→ Work required
Copy out every one of the records below word for word, but leave out the pictures.

→ Provided records
::::::::::
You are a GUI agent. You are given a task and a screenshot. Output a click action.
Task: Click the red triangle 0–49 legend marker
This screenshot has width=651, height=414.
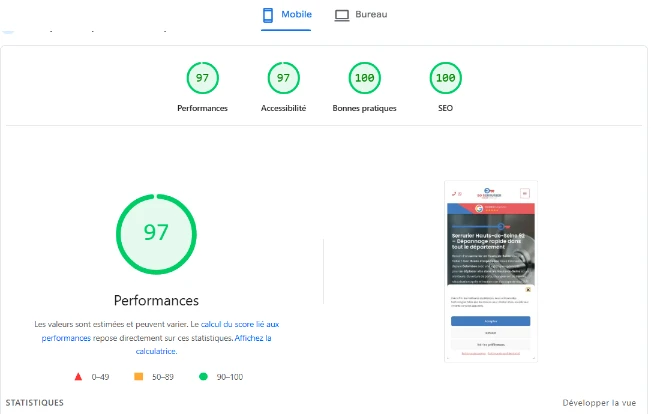(x=78, y=377)
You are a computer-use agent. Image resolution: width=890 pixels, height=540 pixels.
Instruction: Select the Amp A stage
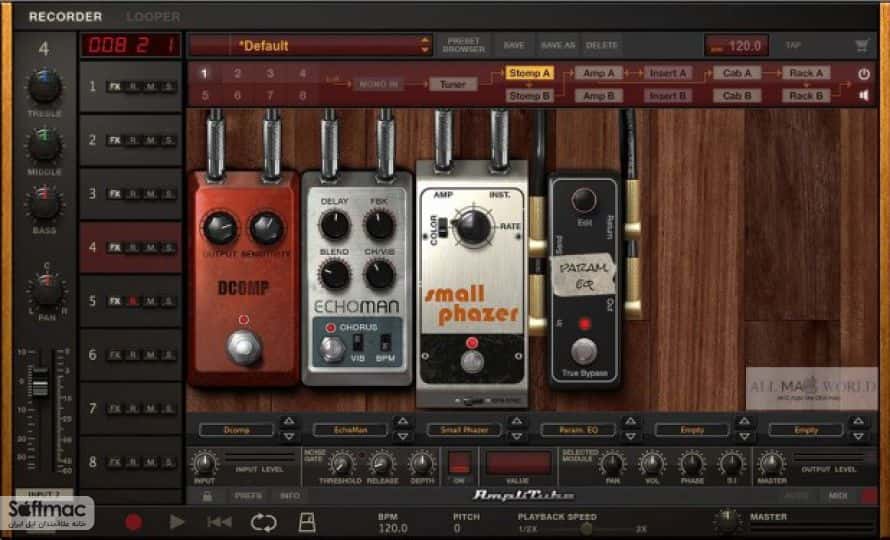(599, 73)
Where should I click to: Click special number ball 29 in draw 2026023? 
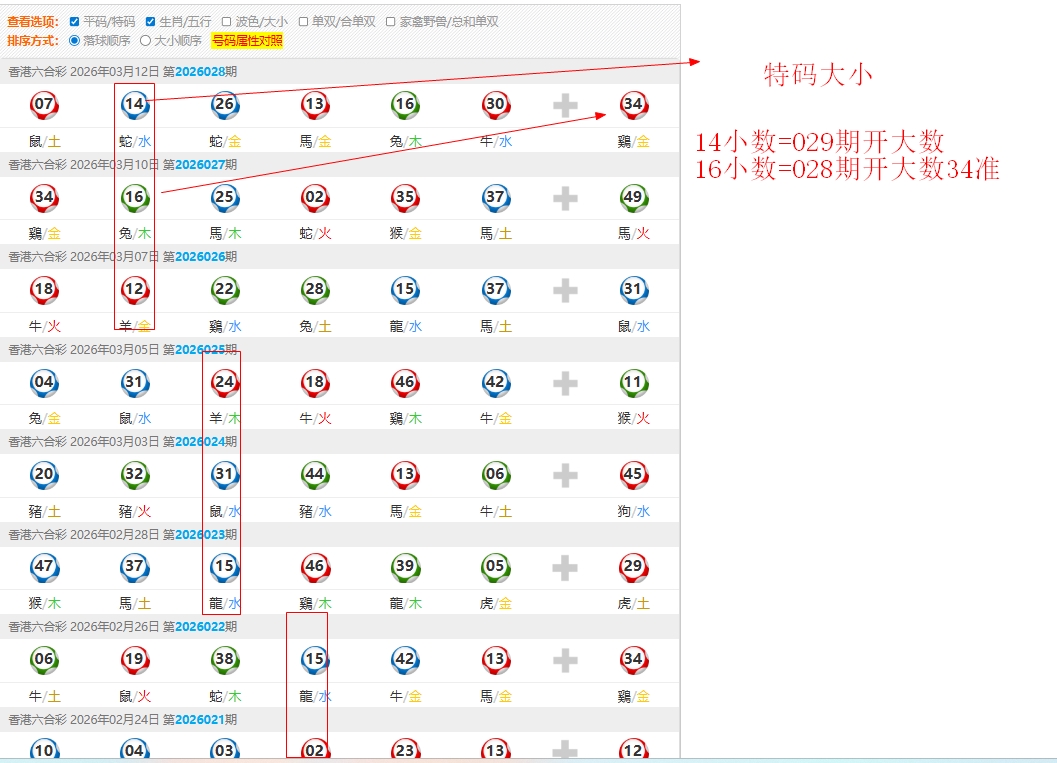(x=633, y=567)
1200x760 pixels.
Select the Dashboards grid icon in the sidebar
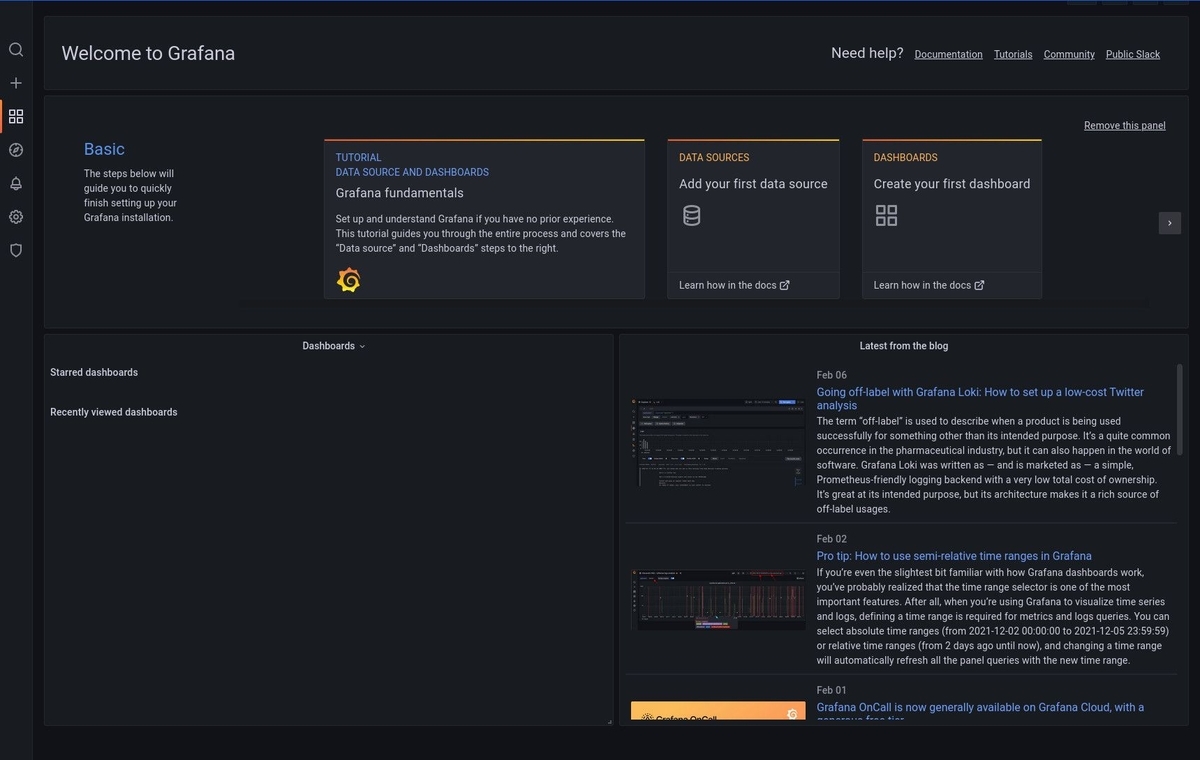15,116
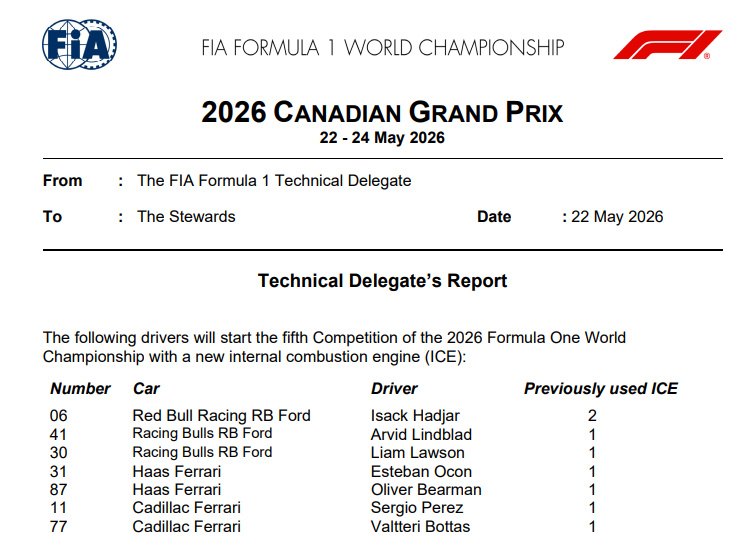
::::::::::
→ Solution for this task
You are a GUI agent. You are given a task and a screenshot. Output a click action.
Task: Click the red triangle 0–49 legend marker
This screenshot has width=651, height=414.
(x=78, y=377)
You are a computer-use agent. Image resolution: width=890 pixels, height=540 pixels.
Instruction: Select the Amp A stage
(599, 73)
Where should I click to: Click special number ball 29 in draw 2026023? 
(x=633, y=567)
1200x760 pixels.
Select the Dashboards grid icon in the sidebar
15,116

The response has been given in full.